-------- Stored data --------
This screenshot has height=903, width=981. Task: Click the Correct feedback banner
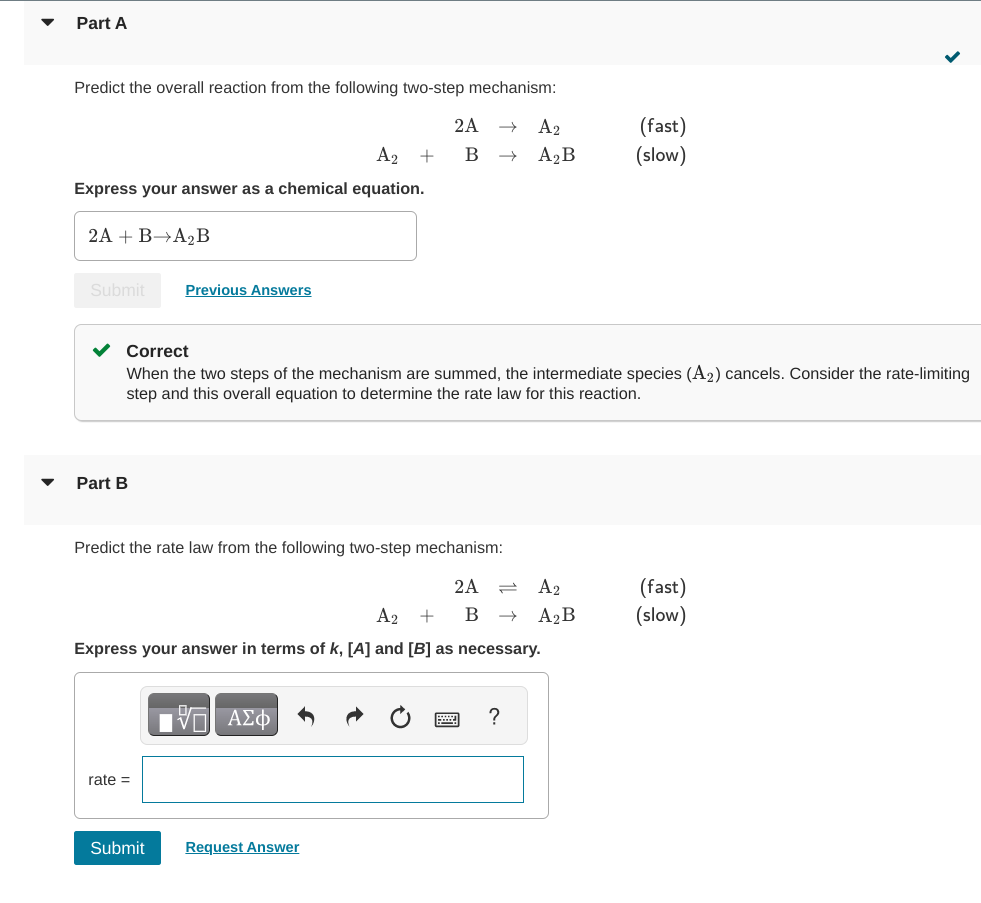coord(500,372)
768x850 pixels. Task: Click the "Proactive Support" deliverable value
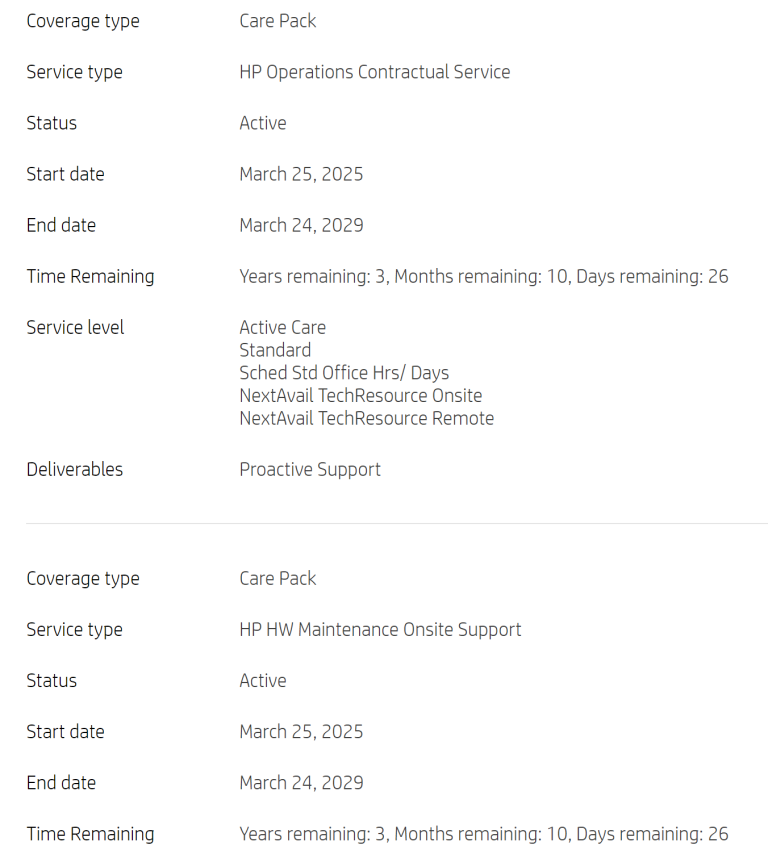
--------
-------- Stored data --------
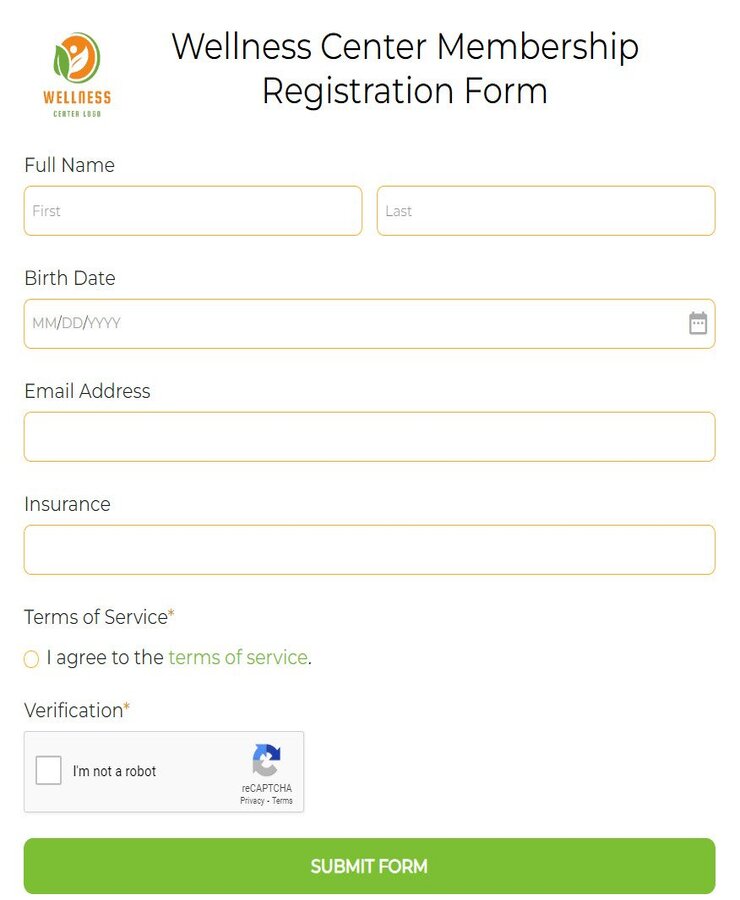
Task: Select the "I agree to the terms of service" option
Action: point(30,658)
--------
-------- Stored data --------
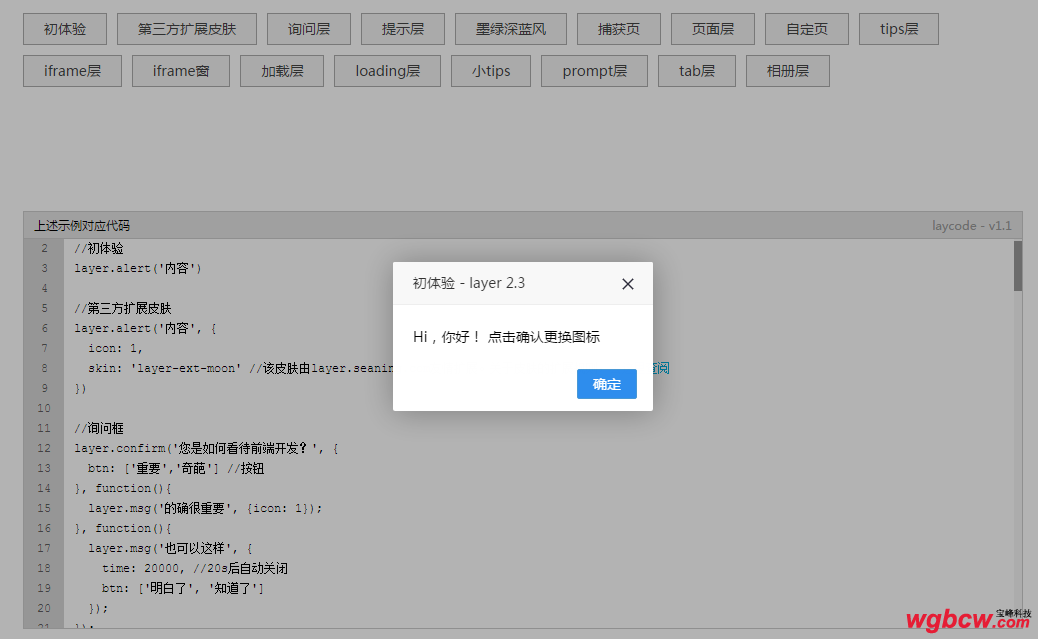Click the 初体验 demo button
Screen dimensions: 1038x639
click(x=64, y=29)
--------
**What the task asks:**
In the entries above, find the line with "This screenshot has" and the line with "768x850 pixels. Task: Click". Write out exactly those two lines and every line between them, pictures excluded.

**Exercise response:**
This screenshot has height=903, width=981. Task: Click the Correct feedback banner
coord(500,372)
768x850 pixels. Task: Click the "Proactive Support" deliverable value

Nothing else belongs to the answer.